Mean Squared Error in Python

Mean Squared Error (MSE) is one of the most common metrics used for evaluating the performance of regression models. It measures the average of the squares of the errors—that is, the average squared difference between the predicted and actual values. MSE provides a way to quantify how much error exists in a model’s predictions, and is particularly useful in fields like machine learning, data science, and statistics.

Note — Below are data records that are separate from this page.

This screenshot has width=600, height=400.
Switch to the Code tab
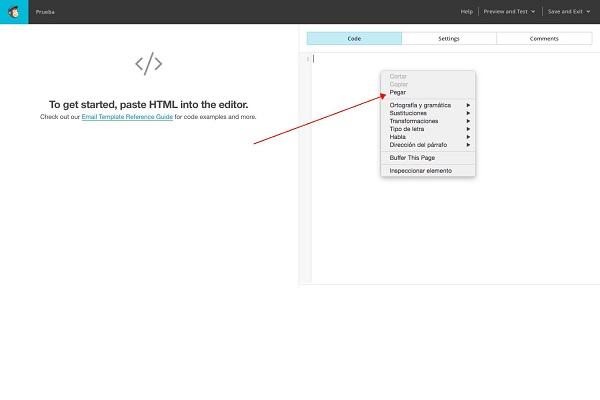(354, 38)
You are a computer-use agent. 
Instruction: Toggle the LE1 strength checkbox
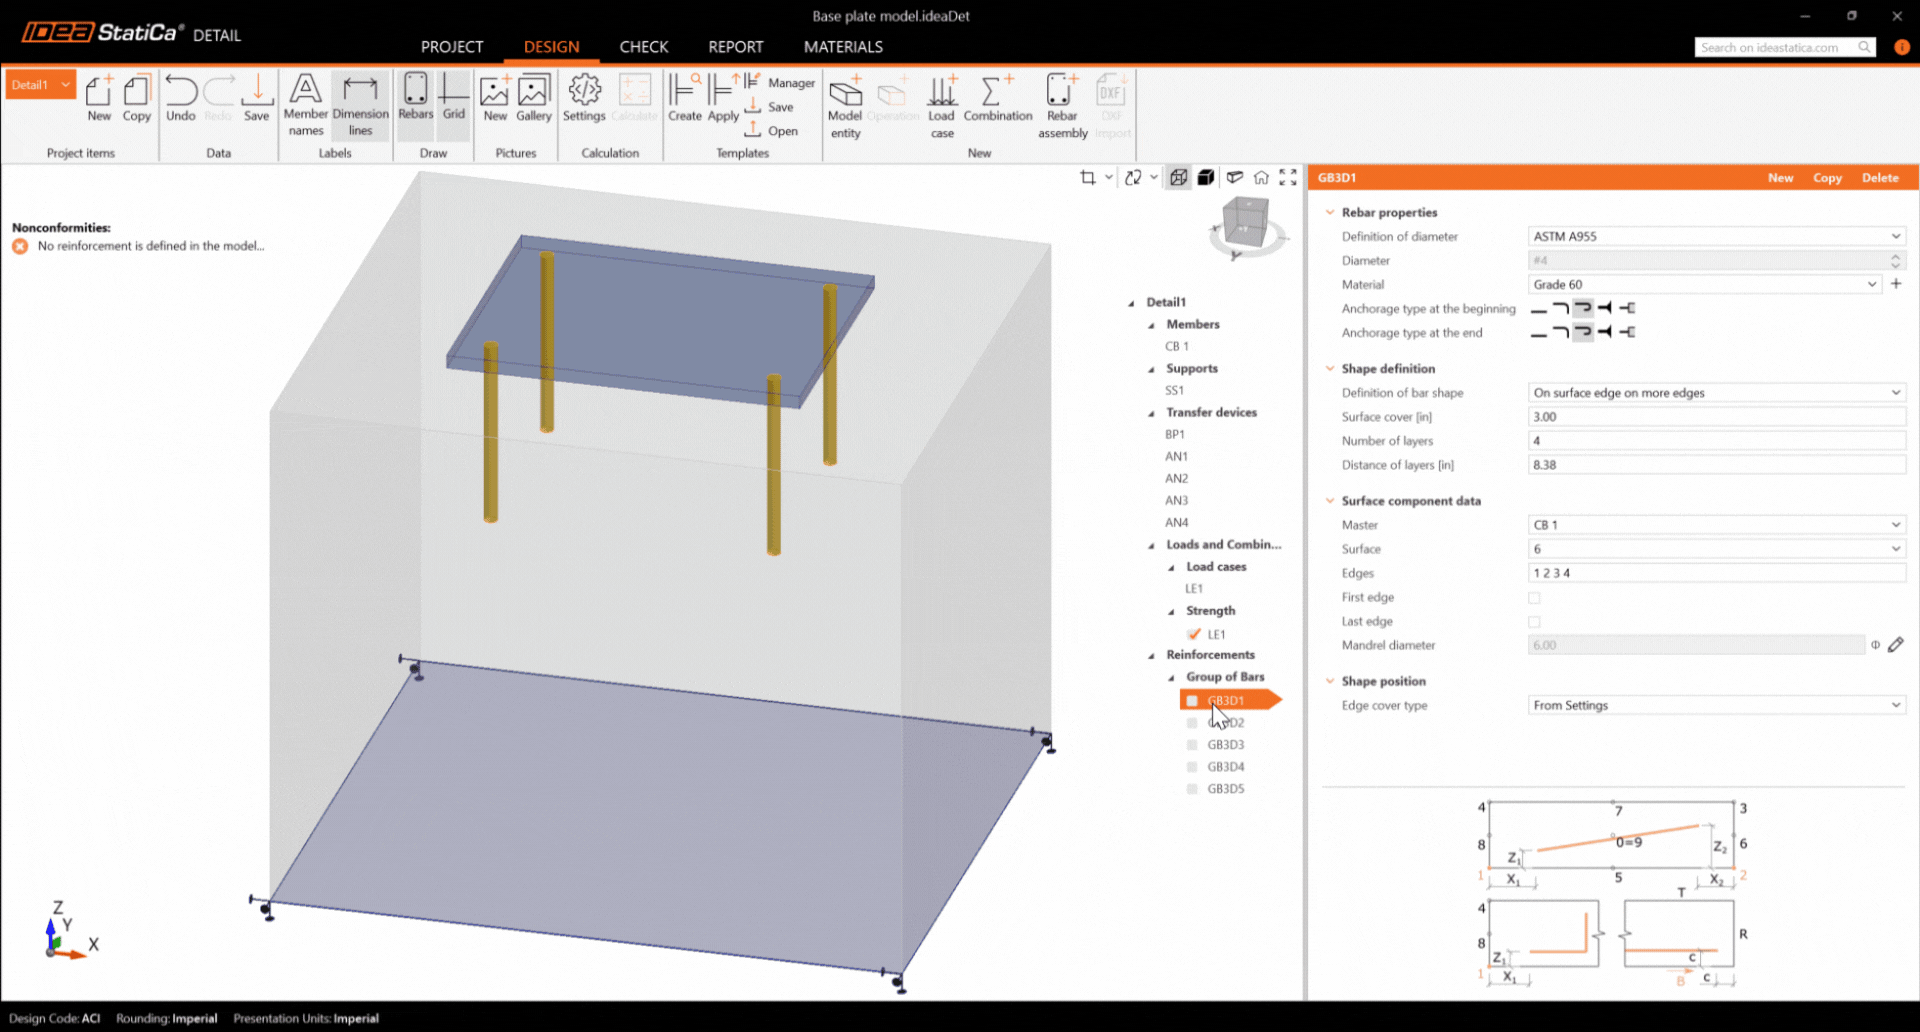1193,634
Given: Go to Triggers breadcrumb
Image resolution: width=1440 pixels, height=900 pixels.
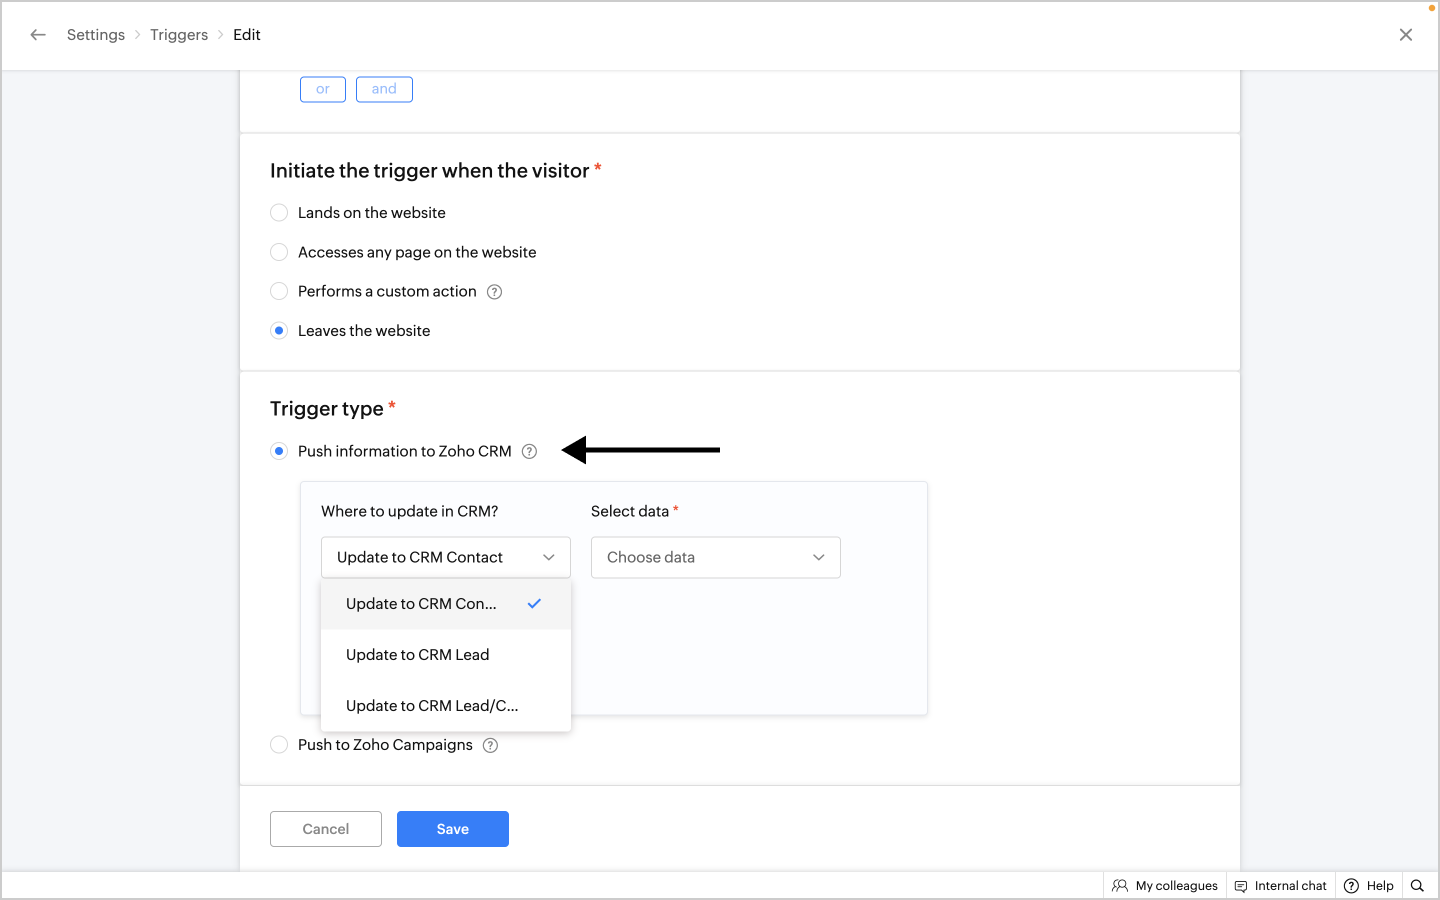Looking at the screenshot, I should pyautogui.click(x=179, y=35).
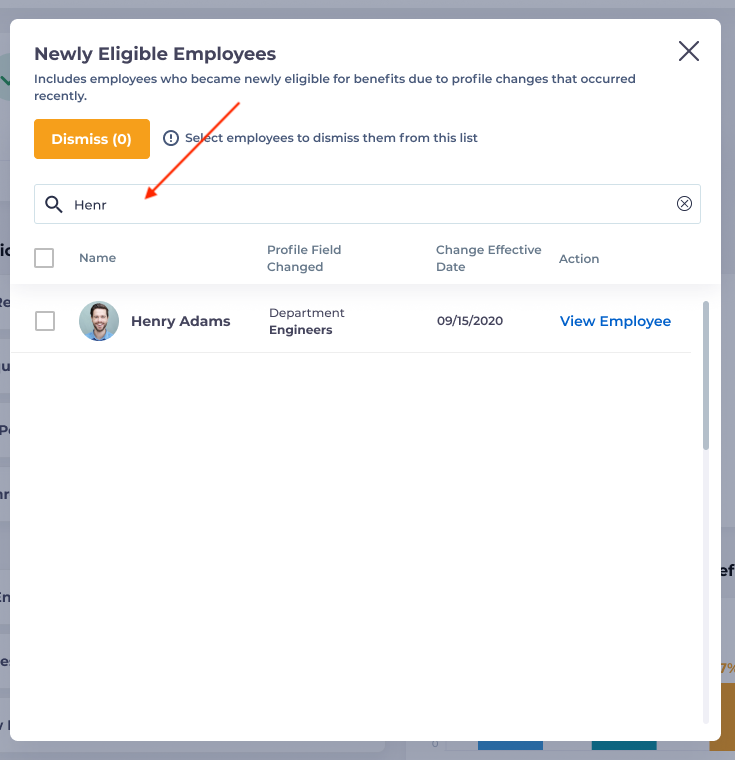This screenshot has width=735, height=760.
Task: Click the info icon beside the dismiss hint
Action: [171, 138]
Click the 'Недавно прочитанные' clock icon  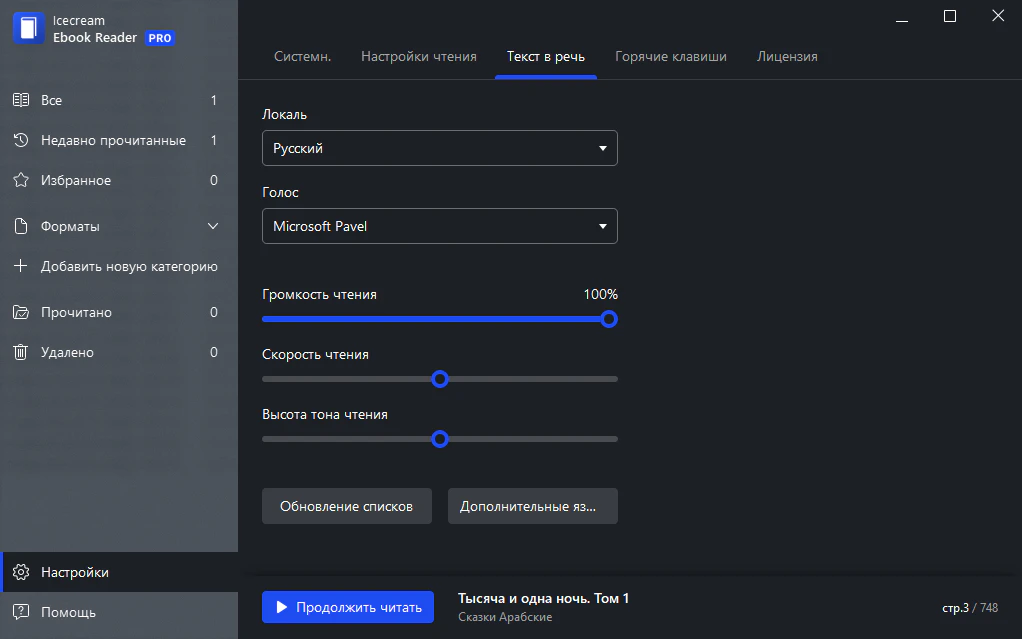pos(20,141)
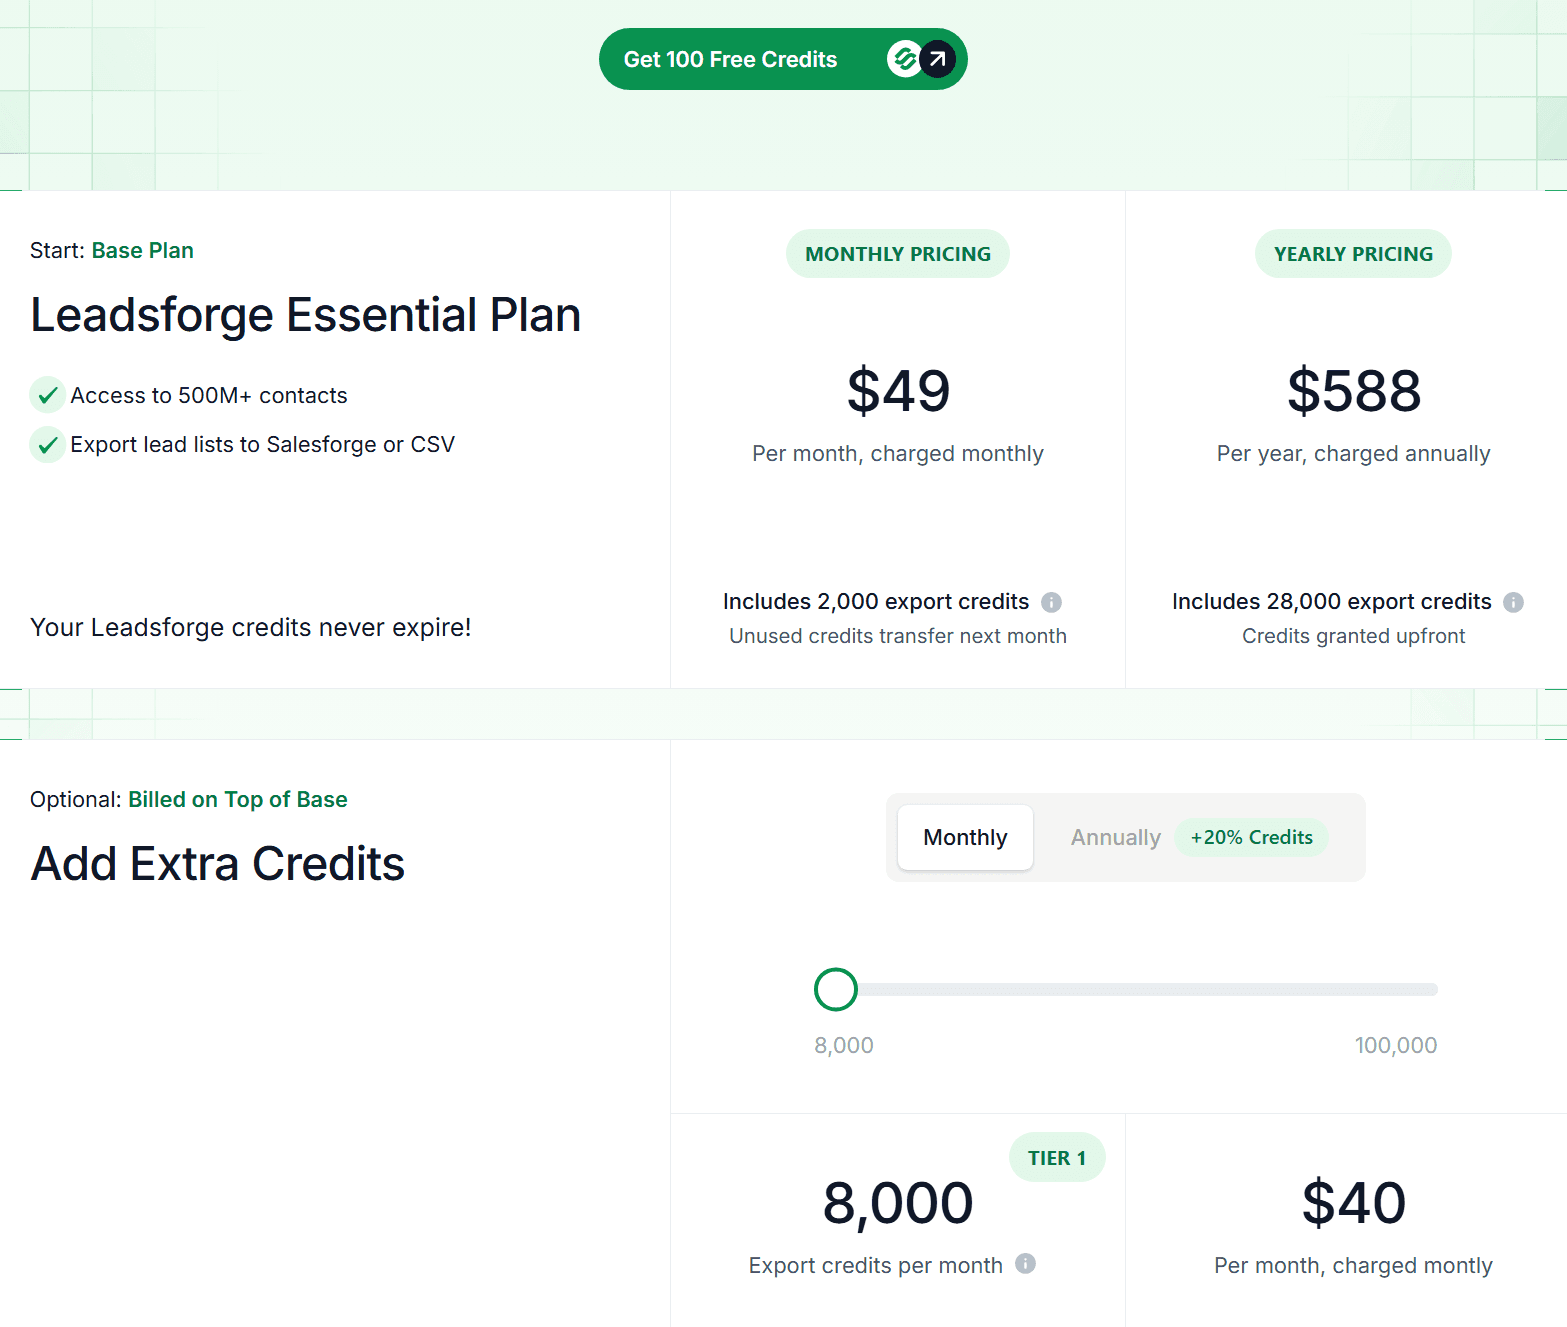Click the info icon next to 2,000 export credits
The width and height of the screenshot is (1567, 1327).
[x=1051, y=602]
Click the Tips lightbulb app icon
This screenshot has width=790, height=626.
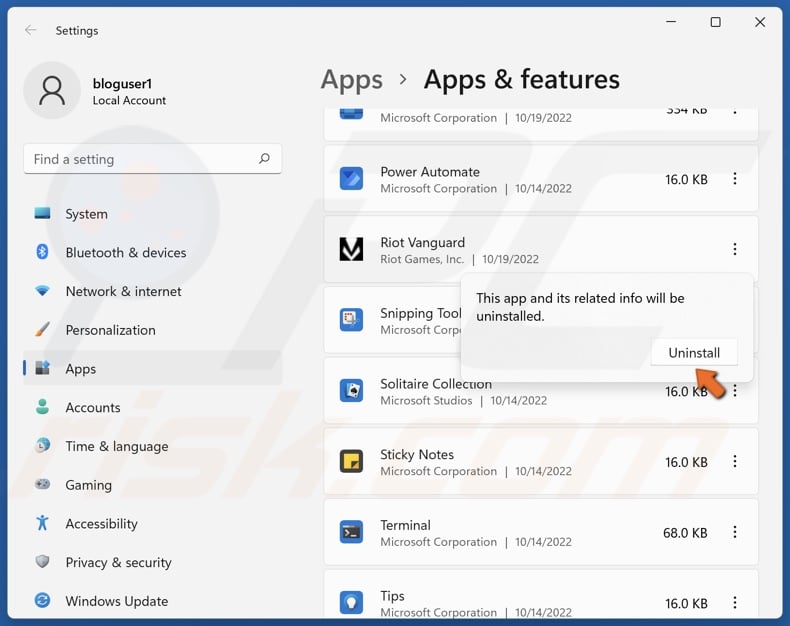[351, 602]
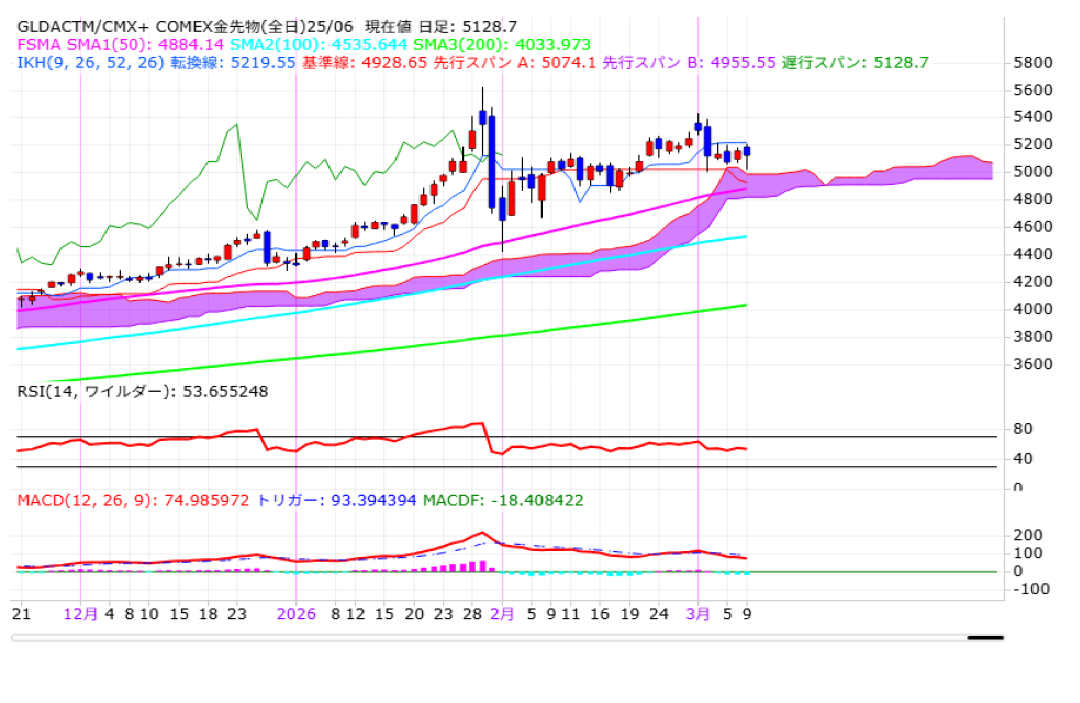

Mean Squared Error (MSE) Formula

The formula for the mean squared error is:

MSE = \frac{1}{n} \sum_{i=1}^{n} (y_i - \hat{y}_i)^2

Where:

• y_i is the actual value (true value).
• \hat{y_i} is the predicted value (from the model).
• n is the total number of data points.

Example: Given the actual and predicted values for the regression problem calculate the MSE and RMSE.

Actual Values: [15, 25, 35, 45, 55]

Predicted Values: [18, 22, 38, 42, 52]

Solution:

Now, we sum up the squared errors:

\Sigma (yi - pi)^2 = 9 + 9 + 9 + 9 + 9 = 45

Using the formula for MSE:

MSE = \frac{\Sigma (yi - pi)^2}{n} = \frac{45}{5} = 9

To calculate RMSE, take the square root of MSE:

RMSE = \sqrt{MSE} = \sqrt{9} = 3

Example: Consider the given data points: (1,1), (2,1), (3,2), (4,2), (5,4).

Regression line equation: Y = 0.7X - 0.1

1. Calculating MSE using Scikit-Learn

Scikit-learn, a popular machine learning library, provides a built-in function to calculate MSE, which simplifies the process.

from sklearn.metrics import mean_squared_error

# Given values
Y_true = [1,1,2,2,4]  # Y_true = Y (original values)

# calculated values
Y_pred = [0.6,1.29,1.99,2.69,3.4]  # Y_pred = Y'

# Calculation of Mean Squared Error (MSE)
mean_squared_error(Y_true,Y_pred)

Output: 0.21606

Explanation: This code calculates the Mean Squared Error (MSE) using Scikit-learn's mean_squared_error function. It takes the true values (Y_true) and predicted values (Y_pred) as inputs, then computes the squared differences between them, averages them, and returns the MSE. This function simplifies the process of calculating MSE compared to manually implementing the steps.

2. Calculating MSE using NumPy

Let’s start by manually computing the Mean Squared Error using NumPy.

import numpy as np

# Given values
Y_true = [1,1,2,2,4]  # Y_true = Y (original values)

# Calculated values
Y_pred = [0.6,1.29,1.99,2.69,3.4]  # Y_pred = Y'

# Mean Squared Error
MSE = np.square(np.subtract(Y_true,Y_pred)).mean()

Output: 0.21606

Explanation: This code calculates the Mean Squared Error (MSE) by first finding the difference between the true values (Y_true) and the predicted values (Y_pred). It then squares each of these differences to eliminate negative values and emphasize larger errors. Finally, the code computes the mean of these squared differences to obtain the MSE, which quantifies the average squared difference between the actual and predicted values.